Sixty-two young adults in total (aged between 20 and 32 years) took part in this prospective observational cross-sectional study: 33 low-risk preterm (Mage = 25.33 years; SDage = 2.92) and 29 full-term (Mage = 26.41 years; SDage = 2.24) subjects. A group of preterm young adults at lower risk of exhibiting major disabilities was recruited at Cruces University Hospital (Barakaldo, Spain) by chain-referral sampling from September 2018 to April 2021. This group of 33 young adults born preterm at 30–36 weeks of gestation and with the following inclusion/exclusion criteria were considered to be at lower risk of adverse neurodevelopmental outcomes as previously reviewed by our research group (Fernández de Gamarra-Oca et al. 2021): (1) 30- to 36-week gestational age (GA), (2) absence of brain pathology identified by neonatal cranial ultrasound, (3) lack of substantial neonatal morbidity (i.e., congenital neurological, cardiac, respiratory or digestive malformations, necrotizing enterocolitis, or septic shock), and (4) ranging in age at time of evaluation from 20 to 40 years. A full-term group of 29 subjects was recruited, with the inclusion criteria for these participants being as follows: (1) > 37-week GA, and (2) ranging in age at time of evaluation from 20 to 40 years. The exclusion criteria for both low-risk preterm and full-term groups were a history of acquired brain injury, cerebral palsy or any other neurological impairment, congenital malformations, and chromosomal abnormalities.

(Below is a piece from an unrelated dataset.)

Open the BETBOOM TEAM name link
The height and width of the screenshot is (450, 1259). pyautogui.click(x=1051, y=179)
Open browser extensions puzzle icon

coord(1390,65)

MeasuresSocial-emotional assessment

Social-emotional functioning was measured according to the following domains, with the instruments used to measure each domain being described below. All instrument scores (i.e., theory of mind and moral competence total scores, delay gratification ratio, internalizing and externalizing problem scores and cognitive reappraisal and expressive suppression punctuations) were standardized by transforming them into z-scores to create a composite score to measure social-emotional functioning (henceforth referred to as social-emotional outcomes). Cronbach’s alpha (reliability) coefficient was 0.78.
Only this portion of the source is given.